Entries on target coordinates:
○ ○ ○

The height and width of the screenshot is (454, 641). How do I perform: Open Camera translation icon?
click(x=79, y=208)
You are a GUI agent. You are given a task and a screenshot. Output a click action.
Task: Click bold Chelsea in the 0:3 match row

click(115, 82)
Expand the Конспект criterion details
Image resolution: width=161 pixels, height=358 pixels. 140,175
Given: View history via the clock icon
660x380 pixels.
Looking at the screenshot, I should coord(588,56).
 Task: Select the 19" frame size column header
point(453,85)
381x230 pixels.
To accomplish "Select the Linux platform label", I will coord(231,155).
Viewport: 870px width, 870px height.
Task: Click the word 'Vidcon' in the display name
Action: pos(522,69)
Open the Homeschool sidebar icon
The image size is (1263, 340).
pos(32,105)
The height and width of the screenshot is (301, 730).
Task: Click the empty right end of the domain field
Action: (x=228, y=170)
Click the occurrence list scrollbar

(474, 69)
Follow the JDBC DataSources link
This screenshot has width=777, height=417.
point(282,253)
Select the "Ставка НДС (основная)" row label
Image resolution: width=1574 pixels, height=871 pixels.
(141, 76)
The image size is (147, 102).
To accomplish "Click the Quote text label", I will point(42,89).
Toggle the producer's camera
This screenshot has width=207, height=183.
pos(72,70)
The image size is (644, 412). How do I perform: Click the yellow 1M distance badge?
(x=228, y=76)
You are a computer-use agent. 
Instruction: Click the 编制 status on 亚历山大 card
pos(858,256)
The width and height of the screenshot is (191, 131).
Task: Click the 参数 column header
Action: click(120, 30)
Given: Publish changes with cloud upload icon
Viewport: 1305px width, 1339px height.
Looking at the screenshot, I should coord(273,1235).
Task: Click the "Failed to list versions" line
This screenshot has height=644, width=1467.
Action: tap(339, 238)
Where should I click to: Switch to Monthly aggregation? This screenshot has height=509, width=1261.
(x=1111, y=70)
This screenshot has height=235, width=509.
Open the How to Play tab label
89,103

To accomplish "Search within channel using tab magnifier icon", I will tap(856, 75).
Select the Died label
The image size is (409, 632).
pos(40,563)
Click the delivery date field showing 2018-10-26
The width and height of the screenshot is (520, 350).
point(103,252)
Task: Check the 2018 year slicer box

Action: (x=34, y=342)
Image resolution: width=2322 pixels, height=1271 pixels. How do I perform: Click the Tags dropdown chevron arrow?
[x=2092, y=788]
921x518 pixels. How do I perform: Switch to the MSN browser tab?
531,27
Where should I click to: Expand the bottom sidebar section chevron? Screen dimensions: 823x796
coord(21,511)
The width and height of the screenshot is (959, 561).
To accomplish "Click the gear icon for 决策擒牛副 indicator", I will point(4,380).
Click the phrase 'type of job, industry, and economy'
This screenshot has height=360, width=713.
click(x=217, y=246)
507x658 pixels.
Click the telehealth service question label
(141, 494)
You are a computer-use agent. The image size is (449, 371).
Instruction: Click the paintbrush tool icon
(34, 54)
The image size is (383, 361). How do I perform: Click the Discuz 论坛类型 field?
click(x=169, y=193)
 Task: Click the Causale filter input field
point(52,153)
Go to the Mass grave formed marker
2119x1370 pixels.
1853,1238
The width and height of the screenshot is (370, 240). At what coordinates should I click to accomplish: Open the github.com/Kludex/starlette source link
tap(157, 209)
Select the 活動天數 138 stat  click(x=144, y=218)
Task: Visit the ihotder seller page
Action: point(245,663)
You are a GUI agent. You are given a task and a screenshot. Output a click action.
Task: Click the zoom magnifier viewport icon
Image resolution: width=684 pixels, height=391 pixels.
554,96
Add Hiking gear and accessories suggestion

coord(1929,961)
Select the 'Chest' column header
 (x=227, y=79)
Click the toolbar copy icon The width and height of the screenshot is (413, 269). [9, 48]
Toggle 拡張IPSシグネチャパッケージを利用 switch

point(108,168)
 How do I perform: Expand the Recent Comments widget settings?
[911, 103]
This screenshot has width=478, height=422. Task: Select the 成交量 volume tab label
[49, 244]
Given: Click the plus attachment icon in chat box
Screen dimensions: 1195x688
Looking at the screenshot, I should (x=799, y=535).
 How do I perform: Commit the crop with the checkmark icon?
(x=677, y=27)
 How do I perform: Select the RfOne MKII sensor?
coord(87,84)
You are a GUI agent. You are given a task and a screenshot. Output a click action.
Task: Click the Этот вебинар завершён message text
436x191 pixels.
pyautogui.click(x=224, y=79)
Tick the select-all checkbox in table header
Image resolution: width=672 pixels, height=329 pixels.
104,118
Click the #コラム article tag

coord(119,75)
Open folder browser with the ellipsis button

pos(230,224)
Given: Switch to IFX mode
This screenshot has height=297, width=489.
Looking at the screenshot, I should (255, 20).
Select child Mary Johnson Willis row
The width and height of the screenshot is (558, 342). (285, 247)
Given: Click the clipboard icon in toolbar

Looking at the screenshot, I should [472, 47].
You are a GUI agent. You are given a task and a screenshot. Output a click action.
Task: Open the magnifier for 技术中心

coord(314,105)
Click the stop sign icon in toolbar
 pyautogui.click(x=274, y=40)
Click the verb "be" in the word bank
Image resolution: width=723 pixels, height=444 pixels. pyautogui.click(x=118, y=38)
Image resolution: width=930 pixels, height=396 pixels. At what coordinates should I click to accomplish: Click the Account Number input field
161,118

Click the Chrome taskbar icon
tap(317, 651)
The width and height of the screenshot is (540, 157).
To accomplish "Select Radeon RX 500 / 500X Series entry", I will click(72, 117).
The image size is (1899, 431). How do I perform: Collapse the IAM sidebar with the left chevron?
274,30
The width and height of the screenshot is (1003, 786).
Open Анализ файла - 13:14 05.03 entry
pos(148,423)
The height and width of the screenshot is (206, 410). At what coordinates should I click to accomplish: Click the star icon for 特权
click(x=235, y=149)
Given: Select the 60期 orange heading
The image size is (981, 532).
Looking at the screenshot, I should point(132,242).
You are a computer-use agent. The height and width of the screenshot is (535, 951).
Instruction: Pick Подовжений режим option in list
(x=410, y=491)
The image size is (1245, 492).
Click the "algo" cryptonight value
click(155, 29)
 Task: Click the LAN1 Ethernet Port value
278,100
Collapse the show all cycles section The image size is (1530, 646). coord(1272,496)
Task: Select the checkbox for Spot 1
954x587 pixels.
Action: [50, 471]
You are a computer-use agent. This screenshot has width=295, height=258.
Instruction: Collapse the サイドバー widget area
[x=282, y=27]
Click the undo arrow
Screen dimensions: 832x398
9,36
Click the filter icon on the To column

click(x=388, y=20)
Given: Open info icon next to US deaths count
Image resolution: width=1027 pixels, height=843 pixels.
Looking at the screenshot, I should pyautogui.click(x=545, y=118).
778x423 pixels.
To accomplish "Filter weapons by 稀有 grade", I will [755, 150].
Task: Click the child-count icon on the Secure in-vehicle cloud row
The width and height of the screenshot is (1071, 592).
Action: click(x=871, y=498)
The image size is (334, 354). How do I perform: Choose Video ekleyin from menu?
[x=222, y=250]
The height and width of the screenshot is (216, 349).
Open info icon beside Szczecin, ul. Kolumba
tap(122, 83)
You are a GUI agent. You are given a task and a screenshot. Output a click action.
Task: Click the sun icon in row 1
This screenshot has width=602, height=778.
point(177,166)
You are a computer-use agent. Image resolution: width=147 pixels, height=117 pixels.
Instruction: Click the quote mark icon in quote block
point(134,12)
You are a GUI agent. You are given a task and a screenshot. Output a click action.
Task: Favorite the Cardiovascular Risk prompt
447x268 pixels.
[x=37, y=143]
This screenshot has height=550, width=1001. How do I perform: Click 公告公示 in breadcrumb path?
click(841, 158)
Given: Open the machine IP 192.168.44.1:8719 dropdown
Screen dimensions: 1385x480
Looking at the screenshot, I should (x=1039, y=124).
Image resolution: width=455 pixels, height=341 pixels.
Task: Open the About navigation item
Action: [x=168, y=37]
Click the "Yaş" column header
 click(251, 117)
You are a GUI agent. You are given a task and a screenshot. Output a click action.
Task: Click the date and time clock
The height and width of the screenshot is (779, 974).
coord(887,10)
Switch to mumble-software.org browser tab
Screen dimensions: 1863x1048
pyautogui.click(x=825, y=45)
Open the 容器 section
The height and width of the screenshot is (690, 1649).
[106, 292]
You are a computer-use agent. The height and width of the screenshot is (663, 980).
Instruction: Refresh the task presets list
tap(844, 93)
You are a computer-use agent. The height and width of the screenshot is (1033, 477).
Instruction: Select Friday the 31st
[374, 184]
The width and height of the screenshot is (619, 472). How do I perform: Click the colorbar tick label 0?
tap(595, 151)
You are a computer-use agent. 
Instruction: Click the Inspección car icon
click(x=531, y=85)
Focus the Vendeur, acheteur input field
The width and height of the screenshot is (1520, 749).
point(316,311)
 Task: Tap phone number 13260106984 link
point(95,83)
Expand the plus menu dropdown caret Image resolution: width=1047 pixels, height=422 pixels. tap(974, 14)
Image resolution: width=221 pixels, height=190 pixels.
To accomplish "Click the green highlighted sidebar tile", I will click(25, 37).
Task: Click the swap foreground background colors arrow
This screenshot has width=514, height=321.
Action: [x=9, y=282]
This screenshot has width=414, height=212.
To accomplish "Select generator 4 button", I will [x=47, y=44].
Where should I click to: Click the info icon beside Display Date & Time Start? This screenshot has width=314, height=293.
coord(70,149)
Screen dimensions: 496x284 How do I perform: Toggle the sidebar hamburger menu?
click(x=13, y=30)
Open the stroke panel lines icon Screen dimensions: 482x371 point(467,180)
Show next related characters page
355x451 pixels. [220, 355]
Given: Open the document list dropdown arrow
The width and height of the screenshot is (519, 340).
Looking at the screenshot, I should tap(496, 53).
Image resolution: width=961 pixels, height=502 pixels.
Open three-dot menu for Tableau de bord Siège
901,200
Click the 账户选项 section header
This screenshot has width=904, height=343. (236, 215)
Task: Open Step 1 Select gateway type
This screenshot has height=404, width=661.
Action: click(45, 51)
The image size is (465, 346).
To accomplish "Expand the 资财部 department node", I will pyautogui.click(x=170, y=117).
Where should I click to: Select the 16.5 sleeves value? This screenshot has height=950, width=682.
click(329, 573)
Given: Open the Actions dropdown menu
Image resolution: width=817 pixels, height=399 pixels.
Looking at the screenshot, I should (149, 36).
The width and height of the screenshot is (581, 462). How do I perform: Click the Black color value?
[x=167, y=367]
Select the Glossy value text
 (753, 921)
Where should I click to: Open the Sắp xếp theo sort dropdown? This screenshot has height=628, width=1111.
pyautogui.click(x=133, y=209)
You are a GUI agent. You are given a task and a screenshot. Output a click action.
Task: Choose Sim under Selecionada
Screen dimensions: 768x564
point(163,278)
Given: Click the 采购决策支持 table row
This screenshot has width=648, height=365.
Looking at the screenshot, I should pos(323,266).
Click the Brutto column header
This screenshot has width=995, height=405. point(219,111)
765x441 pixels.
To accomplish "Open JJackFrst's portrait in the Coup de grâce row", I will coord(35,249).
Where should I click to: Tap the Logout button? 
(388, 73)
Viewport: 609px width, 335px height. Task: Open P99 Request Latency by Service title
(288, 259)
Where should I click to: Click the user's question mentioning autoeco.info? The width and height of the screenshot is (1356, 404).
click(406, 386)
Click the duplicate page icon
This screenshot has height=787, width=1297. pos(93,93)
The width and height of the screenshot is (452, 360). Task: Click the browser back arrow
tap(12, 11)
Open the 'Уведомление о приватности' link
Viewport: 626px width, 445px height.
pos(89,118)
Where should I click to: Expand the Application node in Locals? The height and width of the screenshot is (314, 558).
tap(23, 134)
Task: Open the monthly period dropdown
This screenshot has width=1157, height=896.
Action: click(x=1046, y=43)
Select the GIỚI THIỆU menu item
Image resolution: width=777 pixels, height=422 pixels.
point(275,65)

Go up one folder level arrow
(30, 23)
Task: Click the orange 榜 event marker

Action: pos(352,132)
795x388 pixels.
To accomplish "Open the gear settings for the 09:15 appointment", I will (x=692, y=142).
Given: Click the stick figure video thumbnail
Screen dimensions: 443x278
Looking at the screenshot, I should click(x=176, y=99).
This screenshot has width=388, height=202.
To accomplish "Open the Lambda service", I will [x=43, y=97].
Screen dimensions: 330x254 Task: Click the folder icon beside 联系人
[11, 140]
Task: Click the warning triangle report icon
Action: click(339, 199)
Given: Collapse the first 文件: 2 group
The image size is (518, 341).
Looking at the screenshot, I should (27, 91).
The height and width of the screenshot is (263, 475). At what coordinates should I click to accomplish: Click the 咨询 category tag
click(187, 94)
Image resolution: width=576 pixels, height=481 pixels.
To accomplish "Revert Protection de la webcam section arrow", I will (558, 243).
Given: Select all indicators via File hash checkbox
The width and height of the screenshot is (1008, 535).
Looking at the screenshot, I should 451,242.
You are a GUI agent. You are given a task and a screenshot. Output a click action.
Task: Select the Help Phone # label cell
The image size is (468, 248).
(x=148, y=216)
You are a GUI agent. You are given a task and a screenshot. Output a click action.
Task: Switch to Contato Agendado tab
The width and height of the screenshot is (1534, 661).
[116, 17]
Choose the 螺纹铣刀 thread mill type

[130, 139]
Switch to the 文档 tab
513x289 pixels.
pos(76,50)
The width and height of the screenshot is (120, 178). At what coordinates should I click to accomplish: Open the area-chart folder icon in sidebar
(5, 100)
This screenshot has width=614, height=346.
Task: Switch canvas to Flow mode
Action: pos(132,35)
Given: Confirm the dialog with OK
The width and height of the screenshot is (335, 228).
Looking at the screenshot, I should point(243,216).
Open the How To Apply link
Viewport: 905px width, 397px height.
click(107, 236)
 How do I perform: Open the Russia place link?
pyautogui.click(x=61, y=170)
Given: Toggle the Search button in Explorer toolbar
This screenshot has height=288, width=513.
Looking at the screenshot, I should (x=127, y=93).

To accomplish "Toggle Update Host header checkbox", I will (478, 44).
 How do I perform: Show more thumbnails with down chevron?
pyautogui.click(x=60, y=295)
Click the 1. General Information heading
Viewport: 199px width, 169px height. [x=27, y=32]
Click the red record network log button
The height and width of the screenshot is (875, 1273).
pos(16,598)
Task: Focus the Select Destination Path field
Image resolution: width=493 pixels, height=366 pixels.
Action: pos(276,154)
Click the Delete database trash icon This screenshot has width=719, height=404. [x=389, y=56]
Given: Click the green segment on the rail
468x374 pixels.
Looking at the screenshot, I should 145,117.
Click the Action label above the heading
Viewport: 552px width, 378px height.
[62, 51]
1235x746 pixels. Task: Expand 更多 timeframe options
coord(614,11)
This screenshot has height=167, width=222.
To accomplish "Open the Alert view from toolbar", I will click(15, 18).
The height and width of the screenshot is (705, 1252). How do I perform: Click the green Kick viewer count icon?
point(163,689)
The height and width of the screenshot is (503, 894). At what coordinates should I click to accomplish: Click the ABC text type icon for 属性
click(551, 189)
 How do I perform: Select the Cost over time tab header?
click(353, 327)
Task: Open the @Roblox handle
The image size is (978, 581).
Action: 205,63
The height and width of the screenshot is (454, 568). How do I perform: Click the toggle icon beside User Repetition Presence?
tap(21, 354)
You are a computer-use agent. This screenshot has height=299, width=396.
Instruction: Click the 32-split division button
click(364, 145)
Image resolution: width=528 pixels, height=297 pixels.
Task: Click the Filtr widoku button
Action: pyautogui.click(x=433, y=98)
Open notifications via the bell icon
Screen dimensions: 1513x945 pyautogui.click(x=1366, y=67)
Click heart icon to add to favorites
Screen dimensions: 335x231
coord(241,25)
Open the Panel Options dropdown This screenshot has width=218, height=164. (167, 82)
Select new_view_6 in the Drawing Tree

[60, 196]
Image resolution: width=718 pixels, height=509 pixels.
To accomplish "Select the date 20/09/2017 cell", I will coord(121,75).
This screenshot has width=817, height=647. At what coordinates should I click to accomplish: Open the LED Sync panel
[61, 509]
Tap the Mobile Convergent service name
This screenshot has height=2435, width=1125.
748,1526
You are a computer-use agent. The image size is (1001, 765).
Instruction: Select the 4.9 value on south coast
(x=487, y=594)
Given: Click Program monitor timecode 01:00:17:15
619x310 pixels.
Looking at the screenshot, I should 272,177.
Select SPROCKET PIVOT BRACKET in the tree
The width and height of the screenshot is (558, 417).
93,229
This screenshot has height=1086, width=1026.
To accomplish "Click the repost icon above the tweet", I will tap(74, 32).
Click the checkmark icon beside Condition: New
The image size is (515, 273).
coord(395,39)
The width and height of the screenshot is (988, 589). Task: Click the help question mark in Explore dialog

○ ○ ○

- [Problem to solve]: Give the lines of the material from the line with "Click the 账户选项 section header" to the line with "will pyautogui.click(x=170, y=117).", inclusive, as a numbered list with blank lines omitted.

- [Task response]:
1. Click the 账户选项 section header
2. This screenshot has width=904, height=343. (236, 215)
3. Task: Open Step 1 Select gateway type
4. This screenshot has height=404, width=661.
5. Action: click(45, 51)
6. The image size is (465, 346).
7. To accomplish "Expand the 资财部 department node", I will pyautogui.click(x=170, y=117).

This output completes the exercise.